Öte yandan yine bir darbe sağ iktidara karşı yapılmışsa yine sol mahallede bu girişim, memnuniyetle karşılanmıştır. Hatta darbeye giden süreçlerin meşruiyeti askerlerin savunusuna gerek kalmadan, siviller tarafından pek güzel de yapılmaktadır. Bu bağlamda, sivil alana yönelik, anayasal düzene yönelik bir girişimin, SAĞ’ı ya da SOL’u hedef almasının pek bir önemi yoktur. Akşam olduğunda genel manzaraya baktığınız vakit yapıp edilenin Türkiye’nin tüm yurttaşlarının kazanımlarından, yarınlarından ve umutlarından çalındığıdır gerçek olan.
Bu bağlamda, sözde bile olsa demokrasinin bir gereği sandık seçimlerinden iktidar çıkmış bir partinin ve lider kadrolarının alt edilmesinin ne insanî ne de soyut düşün alanları olan siyaset ve siyaset teorileri arasında bir yeri olabilir. Demokrasinin cilvesi tahammül edebilmek, etmektir.
****
İşte Türk Siyasî Tarihi ve Cumhuriyet Tarihi açısından bakıldığında, bu yapılan darbe teşebbüslerinin NATO, AB, ABD eksenli olduğu zaten “şüphe götürmeyecek” bilgilerdir. Türkiye’nin dönem dönem şaha kalkmaya veya kendince bağımsız istikâmet belirlemesi veya dış politikada yeni partnerler ya da paydaşlar belirlemeye meyletmesi neticesinde, iradeleri tamamen büyük biraderlerin elinde olan siyasetçilerin ülkenin üstün çıkarlarını gözetme noktasında acze düşmelerinin bir izdüşümünde memleketimiz, neredeyse 10 yılda bir “örfî idareye”- askerî darbeye maruz kalmıştır.
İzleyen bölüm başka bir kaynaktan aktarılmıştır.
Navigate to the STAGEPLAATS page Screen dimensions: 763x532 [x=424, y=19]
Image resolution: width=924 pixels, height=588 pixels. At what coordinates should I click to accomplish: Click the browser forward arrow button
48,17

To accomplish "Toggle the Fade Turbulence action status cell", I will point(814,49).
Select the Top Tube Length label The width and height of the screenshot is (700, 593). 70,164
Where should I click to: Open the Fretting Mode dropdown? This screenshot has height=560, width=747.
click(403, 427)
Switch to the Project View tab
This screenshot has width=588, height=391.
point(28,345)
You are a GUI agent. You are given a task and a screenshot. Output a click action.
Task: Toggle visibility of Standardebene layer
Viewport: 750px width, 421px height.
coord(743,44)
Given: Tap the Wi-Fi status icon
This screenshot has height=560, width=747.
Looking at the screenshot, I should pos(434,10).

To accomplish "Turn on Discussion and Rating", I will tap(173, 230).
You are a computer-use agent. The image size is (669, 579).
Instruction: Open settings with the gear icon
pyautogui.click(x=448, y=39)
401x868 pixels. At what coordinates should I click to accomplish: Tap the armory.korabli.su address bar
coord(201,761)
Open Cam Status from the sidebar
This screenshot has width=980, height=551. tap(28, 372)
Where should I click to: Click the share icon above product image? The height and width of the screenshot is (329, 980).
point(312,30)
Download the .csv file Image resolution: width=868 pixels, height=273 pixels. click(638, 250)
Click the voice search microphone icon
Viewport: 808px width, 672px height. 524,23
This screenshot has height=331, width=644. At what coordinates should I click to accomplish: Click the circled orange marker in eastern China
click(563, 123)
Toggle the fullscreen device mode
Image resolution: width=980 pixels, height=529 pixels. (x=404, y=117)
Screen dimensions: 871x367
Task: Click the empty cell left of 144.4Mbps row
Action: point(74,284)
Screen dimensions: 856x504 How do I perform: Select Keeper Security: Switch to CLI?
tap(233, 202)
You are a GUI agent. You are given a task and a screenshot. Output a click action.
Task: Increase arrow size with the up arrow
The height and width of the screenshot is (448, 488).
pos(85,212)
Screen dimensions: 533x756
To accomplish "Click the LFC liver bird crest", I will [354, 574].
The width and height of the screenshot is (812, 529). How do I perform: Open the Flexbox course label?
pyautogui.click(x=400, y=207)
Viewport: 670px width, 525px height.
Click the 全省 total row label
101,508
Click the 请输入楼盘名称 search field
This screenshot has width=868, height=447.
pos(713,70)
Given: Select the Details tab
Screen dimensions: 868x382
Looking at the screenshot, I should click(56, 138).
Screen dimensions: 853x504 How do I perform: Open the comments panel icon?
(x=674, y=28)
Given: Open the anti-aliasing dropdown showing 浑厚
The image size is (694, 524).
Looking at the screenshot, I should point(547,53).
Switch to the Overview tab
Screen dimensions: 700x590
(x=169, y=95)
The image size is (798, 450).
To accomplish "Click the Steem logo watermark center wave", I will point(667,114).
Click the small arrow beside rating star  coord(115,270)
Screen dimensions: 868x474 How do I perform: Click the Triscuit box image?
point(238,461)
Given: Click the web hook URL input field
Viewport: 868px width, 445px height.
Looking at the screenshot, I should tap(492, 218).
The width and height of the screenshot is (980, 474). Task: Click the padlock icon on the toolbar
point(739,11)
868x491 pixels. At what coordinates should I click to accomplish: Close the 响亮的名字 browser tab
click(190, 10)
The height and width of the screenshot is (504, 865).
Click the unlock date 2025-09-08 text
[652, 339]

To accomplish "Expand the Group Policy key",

27 Mayıs Darbesi açısından baktığımız zaman, bahsettiğim üzere toplumumuz yaşanana aklıselim ile değil, ideolojik bagajının muhteviyatı çerçevesinde tepki verebilmekte; ta okul yıllarında veya gelişme çağlarında kendisine bellettirilen ne ise onun önüne arkasına düşerek tavrını belirlemektedir.
27 Mayıs Darbesinin sonrasında yapılan 61 Anayasasının çağının çağdaşı bir metin olması hasebiyle bu darbe yıllarca bir “Demokrasi Bayramı” tınısında anlatıya yol açmıştır. Hiçbir kimse bu ülkenin başbakanını ve bakanlarını asmasını dert edinmemiştir.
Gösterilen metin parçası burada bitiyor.